• [Instructions for the task]: Reproduce the listing below line for line, changing nothing.
------------------------------------------------
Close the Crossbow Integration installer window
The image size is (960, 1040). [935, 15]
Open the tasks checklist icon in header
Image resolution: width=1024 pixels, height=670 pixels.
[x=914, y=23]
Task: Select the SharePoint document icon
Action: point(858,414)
------------------------------------------------
• [The reply]:
Close the Crossbow Integration installer window
The image size is (960, 1040). [935, 15]
Open the tasks checklist icon in header
Image resolution: width=1024 pixels, height=670 pixels.
[x=914, y=23]
Task: Select the SharePoint document icon
Action: point(858,414)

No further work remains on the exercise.